LENS OR MIRROR?
The choice of serious but budget-minded skywatchers is usually a Newtonian reflector, a design relatively unchanged since Isaac Newton invented it in 1668. As a rule, reflectors provide much greater aperture for the money than refractors do, and an economical 4 or 4.5 inch (100 or 110mm) Newtonian can serve as a good starter scope. Several manufacturers now offer very affordable 6 inch (150 mm) reflectors on simple Dobsonian mounts.
These provide views of planets and deep-sky targets so superior to those in smaller telescopes that it is worth making the jump up. The main drawback of a Newtonian reflector is that it requires some maintenance— the exposed and delicate mirrors need occasional cleaning and collimation.

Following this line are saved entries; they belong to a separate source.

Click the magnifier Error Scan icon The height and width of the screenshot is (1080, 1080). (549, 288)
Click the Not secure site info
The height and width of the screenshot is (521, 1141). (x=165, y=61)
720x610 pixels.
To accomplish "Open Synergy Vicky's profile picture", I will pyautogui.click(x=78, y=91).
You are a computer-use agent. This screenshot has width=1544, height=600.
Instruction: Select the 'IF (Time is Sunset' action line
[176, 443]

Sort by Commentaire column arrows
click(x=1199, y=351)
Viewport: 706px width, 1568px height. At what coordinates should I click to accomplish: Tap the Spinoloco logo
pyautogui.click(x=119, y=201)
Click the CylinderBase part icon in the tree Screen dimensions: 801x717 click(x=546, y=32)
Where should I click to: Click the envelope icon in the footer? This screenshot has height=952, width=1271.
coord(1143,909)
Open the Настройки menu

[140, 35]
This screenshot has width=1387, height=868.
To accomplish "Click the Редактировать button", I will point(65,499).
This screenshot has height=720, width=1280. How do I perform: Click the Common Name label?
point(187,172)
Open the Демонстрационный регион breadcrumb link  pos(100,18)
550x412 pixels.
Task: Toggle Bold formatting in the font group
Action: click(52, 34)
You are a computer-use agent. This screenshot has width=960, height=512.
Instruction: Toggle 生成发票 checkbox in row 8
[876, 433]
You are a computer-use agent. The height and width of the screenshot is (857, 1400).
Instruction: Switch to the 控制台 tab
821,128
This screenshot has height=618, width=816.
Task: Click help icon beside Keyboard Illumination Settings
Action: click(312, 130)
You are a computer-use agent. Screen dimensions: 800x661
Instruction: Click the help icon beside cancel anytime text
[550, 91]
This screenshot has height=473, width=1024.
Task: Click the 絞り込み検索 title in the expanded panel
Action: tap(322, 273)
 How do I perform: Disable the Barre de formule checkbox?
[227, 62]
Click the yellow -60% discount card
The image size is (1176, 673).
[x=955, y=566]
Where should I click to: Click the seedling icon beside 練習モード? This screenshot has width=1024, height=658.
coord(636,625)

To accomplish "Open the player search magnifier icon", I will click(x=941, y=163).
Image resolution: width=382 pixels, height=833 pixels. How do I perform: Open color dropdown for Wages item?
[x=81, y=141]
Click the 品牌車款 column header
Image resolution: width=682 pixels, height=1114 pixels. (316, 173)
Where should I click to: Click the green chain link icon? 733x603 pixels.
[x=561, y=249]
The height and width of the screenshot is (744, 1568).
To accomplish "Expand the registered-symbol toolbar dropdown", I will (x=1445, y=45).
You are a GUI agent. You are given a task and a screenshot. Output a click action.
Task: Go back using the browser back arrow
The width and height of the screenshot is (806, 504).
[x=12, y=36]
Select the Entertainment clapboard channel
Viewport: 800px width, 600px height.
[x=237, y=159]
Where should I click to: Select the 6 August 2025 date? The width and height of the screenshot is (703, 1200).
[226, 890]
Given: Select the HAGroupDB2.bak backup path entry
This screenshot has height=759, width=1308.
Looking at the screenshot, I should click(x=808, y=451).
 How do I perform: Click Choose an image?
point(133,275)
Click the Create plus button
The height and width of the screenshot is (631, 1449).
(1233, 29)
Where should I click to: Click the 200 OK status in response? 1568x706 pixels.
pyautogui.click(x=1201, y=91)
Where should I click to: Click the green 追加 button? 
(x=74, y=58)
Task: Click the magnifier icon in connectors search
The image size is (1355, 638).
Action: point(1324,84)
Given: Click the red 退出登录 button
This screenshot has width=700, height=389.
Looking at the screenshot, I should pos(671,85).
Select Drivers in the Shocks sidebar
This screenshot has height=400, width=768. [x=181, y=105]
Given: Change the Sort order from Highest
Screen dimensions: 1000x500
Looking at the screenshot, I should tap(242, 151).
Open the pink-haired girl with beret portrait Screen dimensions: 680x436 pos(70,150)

Small refractors—in 2.4 inch (60 mm), 3.1 inch (80 mm), and 3.5 inch (90 mm) sizes— are also popular starter scopes.
These rugged, maintenance-free instruments offer crisp images and are easy to aim.
They can double for daytime activities, such as birding.
In larger sizes, retractors are premium instruments—a
4 inch (100 mm) refractor can cost five times as much as a
4 inch reflector. They often feature apochromatic (color-free) lenses, and are popular with optical connoisseurs and avid astrophotographers who prize their ultra-sharp images.